Custom Pipeline Processors
The document processing pipeline transforms documents before they're indexed. This guide explains how to create and register custom processors by modifying the Sercha source code.
Overview
When documents are synced, they pass through a pipeline of processors:
Document → [Processor 1] → [Processor 2] → ... → Chunks → Index
The default pipeline includes a chunker that splits documents into searchable chunks. You can add custom processors for tasks like:
- Content transformation (cleaning, formatting)
- Metadata extraction
- Language detection
- Custom chunking strategies
Architecture
The pipeline system consists of three components:
| Component | Description | Source |
|---|---|---|
| Port Interface | The contract processors must implement | internal/core/ports/driven/postprocessor.go |
| Registry | Maps processor names to builders | internal/postprocessors/registry.go |
| Pipeline | Chains processors and executes them | internal/postprocessors/pipeline.go |
The PostProcessor Interface
Custom processors must implement the PostProcessor interface:
// internal/core/ports/driven/postprocessor.go
type PostProcessor interface {
// Name returns the processor name for logging and configuration.
Name() string
// Process takes a document and returns chunks.
// If the processor modifies chunks (e.g., stemming), it receives and returns chunks.
// If the processor creates chunks (e.g., chunker), it receives nil and returns new chunks.

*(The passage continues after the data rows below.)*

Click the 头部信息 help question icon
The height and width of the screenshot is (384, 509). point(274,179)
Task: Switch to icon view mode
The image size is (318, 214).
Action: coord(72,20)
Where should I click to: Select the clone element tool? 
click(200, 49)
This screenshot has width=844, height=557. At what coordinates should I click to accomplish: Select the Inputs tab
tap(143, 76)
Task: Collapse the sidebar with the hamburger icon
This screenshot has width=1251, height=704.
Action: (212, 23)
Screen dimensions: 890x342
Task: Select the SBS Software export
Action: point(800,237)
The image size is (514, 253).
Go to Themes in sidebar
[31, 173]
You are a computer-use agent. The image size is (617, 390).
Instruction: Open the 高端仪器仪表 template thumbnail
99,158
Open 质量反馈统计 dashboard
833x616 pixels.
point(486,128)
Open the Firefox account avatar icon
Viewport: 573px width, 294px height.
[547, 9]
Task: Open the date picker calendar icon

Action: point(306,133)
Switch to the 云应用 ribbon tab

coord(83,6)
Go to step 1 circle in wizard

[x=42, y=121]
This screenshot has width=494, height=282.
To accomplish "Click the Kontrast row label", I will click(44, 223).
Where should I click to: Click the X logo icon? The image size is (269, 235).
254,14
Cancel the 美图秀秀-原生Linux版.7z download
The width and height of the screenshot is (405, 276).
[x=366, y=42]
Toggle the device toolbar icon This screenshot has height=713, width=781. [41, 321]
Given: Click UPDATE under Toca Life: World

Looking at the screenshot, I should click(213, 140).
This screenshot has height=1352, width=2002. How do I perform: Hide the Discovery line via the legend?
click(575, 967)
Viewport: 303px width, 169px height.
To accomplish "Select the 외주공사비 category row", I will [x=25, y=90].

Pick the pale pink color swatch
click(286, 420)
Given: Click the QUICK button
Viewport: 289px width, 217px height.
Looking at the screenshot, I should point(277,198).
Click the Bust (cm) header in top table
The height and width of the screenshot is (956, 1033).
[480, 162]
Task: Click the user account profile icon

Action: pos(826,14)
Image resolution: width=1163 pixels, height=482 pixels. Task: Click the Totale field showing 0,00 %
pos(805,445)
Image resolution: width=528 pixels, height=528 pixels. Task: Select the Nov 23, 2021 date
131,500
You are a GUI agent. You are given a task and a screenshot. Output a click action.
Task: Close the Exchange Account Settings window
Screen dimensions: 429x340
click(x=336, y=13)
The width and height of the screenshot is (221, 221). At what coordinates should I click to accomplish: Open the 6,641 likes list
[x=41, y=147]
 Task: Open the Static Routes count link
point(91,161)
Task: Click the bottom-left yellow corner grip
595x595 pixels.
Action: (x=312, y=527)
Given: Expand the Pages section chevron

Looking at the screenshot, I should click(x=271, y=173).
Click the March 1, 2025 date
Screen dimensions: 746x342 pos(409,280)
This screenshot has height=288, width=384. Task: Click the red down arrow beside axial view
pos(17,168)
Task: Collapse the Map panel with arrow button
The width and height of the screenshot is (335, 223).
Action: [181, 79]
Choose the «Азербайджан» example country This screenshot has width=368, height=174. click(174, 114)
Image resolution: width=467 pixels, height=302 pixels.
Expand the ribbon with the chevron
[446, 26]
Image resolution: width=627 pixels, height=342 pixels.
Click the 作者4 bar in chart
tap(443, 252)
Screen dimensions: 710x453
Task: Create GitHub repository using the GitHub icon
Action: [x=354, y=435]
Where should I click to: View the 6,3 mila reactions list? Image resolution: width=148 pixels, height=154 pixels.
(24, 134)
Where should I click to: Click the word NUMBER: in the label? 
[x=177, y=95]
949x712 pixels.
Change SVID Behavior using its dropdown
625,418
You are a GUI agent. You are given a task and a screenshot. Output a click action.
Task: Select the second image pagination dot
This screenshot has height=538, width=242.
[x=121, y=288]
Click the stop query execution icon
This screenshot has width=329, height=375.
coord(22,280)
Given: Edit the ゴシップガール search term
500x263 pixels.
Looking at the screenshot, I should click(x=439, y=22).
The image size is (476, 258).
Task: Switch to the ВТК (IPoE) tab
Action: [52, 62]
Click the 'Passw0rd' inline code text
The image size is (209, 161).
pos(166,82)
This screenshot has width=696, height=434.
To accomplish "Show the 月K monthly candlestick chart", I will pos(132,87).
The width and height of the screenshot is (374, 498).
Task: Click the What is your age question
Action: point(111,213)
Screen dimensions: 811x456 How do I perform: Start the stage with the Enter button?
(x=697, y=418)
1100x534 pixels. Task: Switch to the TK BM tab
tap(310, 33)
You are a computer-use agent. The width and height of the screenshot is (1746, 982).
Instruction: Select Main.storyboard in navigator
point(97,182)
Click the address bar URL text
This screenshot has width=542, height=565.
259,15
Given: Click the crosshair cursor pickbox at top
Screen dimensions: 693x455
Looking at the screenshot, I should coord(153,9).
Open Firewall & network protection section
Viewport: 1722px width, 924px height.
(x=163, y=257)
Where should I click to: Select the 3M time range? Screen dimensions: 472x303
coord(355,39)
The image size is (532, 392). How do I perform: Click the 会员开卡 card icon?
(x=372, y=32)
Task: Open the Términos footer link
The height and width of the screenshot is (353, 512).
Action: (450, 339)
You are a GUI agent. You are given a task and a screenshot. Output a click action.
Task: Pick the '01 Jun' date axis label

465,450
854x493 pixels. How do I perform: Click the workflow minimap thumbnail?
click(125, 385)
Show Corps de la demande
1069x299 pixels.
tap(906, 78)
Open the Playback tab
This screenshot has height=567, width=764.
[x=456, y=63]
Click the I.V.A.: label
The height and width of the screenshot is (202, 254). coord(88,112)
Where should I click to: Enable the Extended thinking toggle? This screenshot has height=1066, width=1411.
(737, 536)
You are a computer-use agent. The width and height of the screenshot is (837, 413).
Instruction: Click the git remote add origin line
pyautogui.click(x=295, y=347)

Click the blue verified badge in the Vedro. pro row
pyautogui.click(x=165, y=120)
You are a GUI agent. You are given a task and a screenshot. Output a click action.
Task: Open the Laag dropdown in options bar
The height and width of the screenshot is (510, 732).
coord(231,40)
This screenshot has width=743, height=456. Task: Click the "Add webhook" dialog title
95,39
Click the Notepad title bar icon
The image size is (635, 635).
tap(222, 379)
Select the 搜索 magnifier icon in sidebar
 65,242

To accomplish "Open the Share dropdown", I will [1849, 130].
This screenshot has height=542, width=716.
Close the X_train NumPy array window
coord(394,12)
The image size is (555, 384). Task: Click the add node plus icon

Process(ctx context.Context, doc *domain.Document, chunks []domain.Chunk) ([]domain.Chunk, error)
}
See the full interface: postprocessor.go
Creating a Custom Processor
1. Implement the Interface
Create a new package for your processor in internal/postprocessors/:
// internal/postprocessors/myprocessor/processor.go
package myprocessor
import (
"context"
"github.com/custodia-labs/sercha-cli/internal/core/domain"
)
type Processor struct {
// Your configuration fields
}
func New(opts ...Option) *Processor {
return &Processor{
// Initialize with defaults or options
}
}
func (p *Processor) Name() string {
return "myprocessor"
}
func (p *Processor) Process(
ctx context.Context,
doc *domain.Document,
chunks []domain.Chunk,
) ([]domain.Chunk, error) {
// Transform chunks or create new ones
// Return modified chunks
return chunks, nil
}
Reference implementation: internal/postprocessors/chunker/processor.go
2. Create a Builder Function
Add a builder function that creates your processor from configuration:
// internal/postprocessors/defaults.go
func buildMyProcessor(cfg map[string]any) (driven.PostProcessor, error) {
var opts []myprocessor.Option
// Parse config values
if val := getIntFromConfig(cfg, "my_setting"); val > 0 {
opts = append(opts, myprocessor.WithMySetting(val))
}
return myprocessor.New(opts...), nil
}
Reference: internal/postprocessors/defaults.go
3. Register the Processor
Add your processor to the registry in RegisterDefaults:
// internal/postprocessors/defaults.go
func RegisterDefaults(r *Registry) {
r.Register("chunker", buildChunker)
r.Register("myprocessor", buildMyProcessor) // Add this line
}
The registry maps the processor name (used in config) to its builder function.
Configuration
Once registered, enable your processor in ~/.sercha/config.toml:
[pipeline]
processors = ["myprocessor", "chunker"]
[pipeline.myprocessor]
my_setting = 100
another_option = "value"
[pipeline.chunker]
chunk_size = 1000
overlap = 200
Processors run in the order listed. For most use cases, the chunker should be last.
Pipeline Execution
The pipeline is constructed in cmd/sercha/main.go:
// Create PostProcessor pipeline from configuration
pipelineCfg := settingsSvc.GetPipelineConfig()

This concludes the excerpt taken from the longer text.